Despite all these cool features, it was problematic. It had no cooling fan and temperature control did not work as well as Jobs had wanted, resulting in overheated processors. It was also pricey and not as well equipped as comparable Power Macs that could be had in a traditional tower, although ensconced in translucent plastics. Apple only sold 150,000 units and was never seen again.

Unitron MAC 512

This entry is a bit of a cheat as it was not actually manufactured by Apple, and its story is the weirdest part about it. It is a foreign market product that exists due to the mismanagement of the Brazilian economy by the military dictatorship of the 1980s. Imports of many products during this era were either prohibited or had tariffs set so high as to make them functionally prohibited. Among the restrictions was microcomputers, and this was at the time that the Macintosh was soaring in popularity. The reason governments restrict imports is to spur domestic manufacturing, and that is what one Brazilian company did.
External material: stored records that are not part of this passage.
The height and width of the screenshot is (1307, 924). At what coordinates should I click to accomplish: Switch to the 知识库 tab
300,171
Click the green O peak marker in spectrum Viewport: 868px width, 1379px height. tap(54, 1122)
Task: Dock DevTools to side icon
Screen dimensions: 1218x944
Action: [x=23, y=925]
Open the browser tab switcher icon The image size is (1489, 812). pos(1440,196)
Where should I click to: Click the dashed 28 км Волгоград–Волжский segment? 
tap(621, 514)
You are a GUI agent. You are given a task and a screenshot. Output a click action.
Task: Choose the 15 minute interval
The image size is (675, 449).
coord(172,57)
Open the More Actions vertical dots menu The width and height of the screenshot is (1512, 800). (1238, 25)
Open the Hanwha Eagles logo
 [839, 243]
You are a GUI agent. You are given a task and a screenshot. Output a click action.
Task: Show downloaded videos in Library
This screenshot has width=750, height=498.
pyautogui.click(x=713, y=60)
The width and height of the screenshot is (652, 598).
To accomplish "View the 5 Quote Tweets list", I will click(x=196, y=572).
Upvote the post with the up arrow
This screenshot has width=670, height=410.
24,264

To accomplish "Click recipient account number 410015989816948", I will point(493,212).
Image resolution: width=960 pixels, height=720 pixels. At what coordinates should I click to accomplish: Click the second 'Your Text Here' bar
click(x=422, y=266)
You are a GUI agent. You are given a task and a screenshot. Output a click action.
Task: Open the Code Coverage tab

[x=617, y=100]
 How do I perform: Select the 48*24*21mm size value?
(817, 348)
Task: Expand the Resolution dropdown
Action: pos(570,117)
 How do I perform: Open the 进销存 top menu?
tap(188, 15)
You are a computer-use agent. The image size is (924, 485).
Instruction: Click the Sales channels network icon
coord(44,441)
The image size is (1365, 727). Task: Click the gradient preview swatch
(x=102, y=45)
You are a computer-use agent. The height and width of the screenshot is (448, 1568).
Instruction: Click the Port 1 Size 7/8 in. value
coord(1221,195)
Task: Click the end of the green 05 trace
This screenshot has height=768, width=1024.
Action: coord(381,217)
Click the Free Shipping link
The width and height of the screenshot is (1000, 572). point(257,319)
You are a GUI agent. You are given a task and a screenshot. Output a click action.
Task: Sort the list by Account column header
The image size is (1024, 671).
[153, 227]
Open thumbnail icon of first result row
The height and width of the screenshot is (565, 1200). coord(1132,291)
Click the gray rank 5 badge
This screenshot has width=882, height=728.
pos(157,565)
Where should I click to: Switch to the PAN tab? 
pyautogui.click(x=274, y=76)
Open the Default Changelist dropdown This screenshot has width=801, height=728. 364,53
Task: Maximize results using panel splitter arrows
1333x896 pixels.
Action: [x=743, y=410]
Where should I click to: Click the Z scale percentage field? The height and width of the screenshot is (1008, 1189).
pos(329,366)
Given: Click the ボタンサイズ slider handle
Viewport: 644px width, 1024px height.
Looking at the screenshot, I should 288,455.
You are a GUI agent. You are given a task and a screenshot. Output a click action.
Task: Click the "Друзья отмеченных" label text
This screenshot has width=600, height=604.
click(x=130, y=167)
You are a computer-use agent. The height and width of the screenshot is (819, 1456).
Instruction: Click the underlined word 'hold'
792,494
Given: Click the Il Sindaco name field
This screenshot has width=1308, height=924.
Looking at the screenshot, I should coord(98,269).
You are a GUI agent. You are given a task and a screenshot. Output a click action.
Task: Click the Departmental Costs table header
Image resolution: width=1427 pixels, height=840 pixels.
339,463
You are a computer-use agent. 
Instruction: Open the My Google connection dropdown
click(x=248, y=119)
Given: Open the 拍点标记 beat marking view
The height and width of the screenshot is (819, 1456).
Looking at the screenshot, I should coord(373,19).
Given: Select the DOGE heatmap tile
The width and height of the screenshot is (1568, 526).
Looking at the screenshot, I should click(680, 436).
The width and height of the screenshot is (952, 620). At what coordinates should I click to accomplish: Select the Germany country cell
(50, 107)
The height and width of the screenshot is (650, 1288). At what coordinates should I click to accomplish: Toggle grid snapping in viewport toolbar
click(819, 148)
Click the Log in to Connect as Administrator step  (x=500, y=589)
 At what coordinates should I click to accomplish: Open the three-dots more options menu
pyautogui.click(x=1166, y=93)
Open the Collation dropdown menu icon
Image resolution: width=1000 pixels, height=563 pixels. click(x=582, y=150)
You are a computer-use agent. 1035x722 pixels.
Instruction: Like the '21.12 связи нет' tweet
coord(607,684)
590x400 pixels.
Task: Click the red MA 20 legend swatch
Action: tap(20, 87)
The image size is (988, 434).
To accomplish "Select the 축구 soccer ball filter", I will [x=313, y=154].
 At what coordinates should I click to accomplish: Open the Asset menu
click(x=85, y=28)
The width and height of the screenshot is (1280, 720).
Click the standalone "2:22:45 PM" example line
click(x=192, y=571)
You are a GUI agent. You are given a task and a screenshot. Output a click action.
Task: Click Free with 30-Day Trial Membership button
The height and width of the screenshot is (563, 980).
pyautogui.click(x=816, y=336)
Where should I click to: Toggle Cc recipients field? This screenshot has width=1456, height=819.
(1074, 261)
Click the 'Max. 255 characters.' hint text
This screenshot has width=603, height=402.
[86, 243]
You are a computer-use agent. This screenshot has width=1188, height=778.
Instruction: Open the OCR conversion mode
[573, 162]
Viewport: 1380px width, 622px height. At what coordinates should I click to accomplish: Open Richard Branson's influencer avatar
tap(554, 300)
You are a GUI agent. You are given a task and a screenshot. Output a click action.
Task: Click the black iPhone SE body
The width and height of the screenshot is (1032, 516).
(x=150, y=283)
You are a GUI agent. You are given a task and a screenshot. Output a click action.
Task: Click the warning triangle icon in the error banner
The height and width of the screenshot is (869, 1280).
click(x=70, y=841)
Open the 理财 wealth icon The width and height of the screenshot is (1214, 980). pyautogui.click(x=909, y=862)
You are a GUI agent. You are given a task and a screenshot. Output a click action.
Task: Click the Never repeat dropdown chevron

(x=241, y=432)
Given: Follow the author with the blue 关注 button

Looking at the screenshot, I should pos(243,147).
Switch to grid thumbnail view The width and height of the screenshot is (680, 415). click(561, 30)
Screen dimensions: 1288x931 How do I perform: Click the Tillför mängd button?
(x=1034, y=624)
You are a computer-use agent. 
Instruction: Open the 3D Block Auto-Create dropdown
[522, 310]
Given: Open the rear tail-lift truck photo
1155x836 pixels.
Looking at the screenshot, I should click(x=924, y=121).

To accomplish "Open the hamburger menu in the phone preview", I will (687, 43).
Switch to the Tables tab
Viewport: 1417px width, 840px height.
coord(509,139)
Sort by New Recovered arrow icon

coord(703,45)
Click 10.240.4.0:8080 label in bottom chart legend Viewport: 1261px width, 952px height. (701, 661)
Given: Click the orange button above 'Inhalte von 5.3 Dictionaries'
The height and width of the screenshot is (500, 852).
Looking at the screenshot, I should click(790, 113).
In 1985, Brazilian company Unitron received a $10 million loan for the production of a personal computer (via Low End Mac). Unitron then proceeded to reverse-engineer a 512K Macintosh and began making prototypes. The resulting product looked and felt very much like an Apple product but with a few key differences. It did have the 9-inch screen and used a mouse paired with a keyboard lacking function keys, directional keys, and extended numerical 10-key, just like the original Macintosh. 

Apple obtained a prototype and lodged complaints with the Brazilian government after figuring out that its Macintosh ROM had been copied and used. Facing pressure from the American State Department, the Unitron Mac was eventually canceled, although 500 machines had already been made.

Motorola Starmax

Another Macintosh product not manufactured by Apple is the Motorola Starmax computer from the late '90s. For many years, Motorola had been making processors for Apple, and around 1996, the company licensed Apple's operating system to use on full computers made by Motorola. Unlike the Brazilian company, Motorola did this with Apple's complete blessing, but only for a few years.

These computers used hardware comparable to other computers at the time and, of course, also used Motorola PowerPC processors. They all used the latest version of Mac OS but were often better equipped and for less money. The Motorola Starmax 3000, according to CNET, originally came with 16MB RAM, 1.2GB hard drive, and a 603e processor. At this time, Apple offered its Macintosh Performa 6400/200 beginning at $2,100 (via Every Mac). At the same time, the Starmax was offered starting at $1,595, which represented a considerable bargain.

When these computers came out, Apple was in a very difficult position and losing market share. According to YouTuber Mac84, Apple Computer had trouble gaining in the new connected world of the internet and was trying whatever it could to stave off bankruptcy. The idea behind the Macintosh clones was that the licensing fees would bring in increased revenue for almost no investment. However, it was a disaster for the company as the clones only produced lower-priced competition that ate into its already tiny market share and further hurt sales for the company. After realizing its mistake, Apple ended the licensing of its OS and has never repeated that mistake.